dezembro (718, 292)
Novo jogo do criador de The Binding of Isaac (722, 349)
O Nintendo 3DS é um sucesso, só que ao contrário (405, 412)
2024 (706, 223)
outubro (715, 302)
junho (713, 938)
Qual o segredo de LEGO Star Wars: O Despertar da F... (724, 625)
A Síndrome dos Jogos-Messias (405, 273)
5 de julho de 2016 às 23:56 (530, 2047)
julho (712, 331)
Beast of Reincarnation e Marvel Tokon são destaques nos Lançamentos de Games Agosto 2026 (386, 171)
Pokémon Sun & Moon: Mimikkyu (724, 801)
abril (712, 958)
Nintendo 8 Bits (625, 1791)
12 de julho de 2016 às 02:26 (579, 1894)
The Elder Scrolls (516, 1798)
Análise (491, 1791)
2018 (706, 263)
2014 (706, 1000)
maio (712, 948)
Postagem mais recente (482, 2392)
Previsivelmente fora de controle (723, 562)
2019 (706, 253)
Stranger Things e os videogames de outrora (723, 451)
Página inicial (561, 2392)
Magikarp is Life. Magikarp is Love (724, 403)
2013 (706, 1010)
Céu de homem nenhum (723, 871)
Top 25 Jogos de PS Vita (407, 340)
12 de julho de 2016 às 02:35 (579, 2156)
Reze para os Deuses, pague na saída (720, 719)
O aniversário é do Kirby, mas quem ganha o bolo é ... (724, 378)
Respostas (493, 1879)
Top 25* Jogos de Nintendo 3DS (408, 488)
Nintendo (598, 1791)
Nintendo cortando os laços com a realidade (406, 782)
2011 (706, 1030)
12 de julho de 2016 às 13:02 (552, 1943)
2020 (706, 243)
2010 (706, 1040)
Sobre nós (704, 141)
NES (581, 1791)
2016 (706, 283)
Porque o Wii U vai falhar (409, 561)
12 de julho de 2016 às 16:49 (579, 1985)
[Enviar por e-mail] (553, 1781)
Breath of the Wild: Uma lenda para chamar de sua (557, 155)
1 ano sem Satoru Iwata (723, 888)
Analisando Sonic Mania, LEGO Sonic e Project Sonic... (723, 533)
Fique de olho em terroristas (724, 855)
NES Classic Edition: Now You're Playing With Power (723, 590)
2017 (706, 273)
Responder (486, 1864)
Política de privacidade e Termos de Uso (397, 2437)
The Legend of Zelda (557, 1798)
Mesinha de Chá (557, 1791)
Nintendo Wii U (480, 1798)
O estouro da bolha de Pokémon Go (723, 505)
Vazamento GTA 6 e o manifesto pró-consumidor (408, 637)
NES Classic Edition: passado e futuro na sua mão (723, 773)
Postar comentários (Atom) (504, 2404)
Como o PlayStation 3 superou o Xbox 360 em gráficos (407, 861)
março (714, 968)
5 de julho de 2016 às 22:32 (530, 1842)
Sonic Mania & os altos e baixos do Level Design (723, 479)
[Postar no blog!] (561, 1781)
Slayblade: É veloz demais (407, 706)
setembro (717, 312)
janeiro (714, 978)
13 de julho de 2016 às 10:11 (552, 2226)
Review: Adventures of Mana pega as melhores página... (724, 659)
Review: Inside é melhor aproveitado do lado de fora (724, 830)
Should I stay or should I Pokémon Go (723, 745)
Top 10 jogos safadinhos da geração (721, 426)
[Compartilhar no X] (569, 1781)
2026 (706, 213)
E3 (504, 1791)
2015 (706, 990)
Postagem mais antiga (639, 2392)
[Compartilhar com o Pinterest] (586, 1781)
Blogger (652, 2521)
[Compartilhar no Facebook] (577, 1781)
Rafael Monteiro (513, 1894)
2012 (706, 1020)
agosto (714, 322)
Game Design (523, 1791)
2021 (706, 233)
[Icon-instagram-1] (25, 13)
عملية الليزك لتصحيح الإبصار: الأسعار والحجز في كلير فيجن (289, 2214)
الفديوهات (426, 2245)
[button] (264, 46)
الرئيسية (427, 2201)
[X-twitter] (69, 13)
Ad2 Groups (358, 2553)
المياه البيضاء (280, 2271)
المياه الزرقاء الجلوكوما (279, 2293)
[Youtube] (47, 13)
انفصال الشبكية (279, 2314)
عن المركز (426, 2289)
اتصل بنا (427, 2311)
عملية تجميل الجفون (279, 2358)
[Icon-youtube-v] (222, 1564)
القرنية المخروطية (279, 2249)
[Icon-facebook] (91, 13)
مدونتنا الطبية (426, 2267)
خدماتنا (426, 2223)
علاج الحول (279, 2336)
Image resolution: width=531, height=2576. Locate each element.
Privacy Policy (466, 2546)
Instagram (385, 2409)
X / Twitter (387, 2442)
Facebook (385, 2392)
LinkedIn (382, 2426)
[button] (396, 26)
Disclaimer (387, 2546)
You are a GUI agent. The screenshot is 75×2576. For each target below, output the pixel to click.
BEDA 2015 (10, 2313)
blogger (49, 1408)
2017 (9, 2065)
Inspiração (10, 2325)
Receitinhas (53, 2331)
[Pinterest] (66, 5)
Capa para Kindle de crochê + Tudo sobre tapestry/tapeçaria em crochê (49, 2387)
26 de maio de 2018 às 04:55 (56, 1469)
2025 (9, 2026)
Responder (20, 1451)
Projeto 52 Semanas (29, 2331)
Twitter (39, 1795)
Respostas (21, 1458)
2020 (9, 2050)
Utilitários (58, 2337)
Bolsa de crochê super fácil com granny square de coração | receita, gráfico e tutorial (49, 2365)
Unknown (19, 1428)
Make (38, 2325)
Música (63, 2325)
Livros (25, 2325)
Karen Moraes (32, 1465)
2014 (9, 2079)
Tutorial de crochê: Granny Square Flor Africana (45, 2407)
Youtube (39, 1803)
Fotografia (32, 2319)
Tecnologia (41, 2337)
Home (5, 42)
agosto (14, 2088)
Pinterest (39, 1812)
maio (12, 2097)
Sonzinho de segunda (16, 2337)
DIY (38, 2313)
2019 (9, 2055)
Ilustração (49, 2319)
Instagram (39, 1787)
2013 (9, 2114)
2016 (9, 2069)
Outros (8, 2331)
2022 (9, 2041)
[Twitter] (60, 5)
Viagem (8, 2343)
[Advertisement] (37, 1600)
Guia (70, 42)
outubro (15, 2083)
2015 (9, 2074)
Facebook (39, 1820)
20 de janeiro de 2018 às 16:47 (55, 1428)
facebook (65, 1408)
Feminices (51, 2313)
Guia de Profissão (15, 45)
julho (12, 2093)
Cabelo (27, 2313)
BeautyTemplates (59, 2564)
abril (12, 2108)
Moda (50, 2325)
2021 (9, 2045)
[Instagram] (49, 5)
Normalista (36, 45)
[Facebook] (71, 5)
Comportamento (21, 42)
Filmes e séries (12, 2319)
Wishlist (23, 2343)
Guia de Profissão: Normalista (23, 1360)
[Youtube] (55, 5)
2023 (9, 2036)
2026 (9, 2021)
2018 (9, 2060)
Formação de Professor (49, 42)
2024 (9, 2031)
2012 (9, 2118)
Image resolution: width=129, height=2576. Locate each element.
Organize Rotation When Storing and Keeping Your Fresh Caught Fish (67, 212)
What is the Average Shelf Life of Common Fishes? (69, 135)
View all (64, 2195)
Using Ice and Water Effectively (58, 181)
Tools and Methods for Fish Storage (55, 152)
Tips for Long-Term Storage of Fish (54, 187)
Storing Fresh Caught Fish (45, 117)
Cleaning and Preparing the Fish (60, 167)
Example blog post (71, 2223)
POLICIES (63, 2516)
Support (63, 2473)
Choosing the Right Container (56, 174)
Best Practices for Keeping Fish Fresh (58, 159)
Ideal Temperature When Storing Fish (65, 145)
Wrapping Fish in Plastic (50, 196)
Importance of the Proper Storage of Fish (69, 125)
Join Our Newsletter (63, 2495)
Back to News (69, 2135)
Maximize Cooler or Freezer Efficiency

Directions
Within the listing above, filter for lines holding the string "Mania" and copy each one.

Output of the exercise
Analisando Sonic Mania, LEGO Sonic e Project Sonic... (723, 533)
Sonic Mania & os altos e baixos do Level Design (723, 479)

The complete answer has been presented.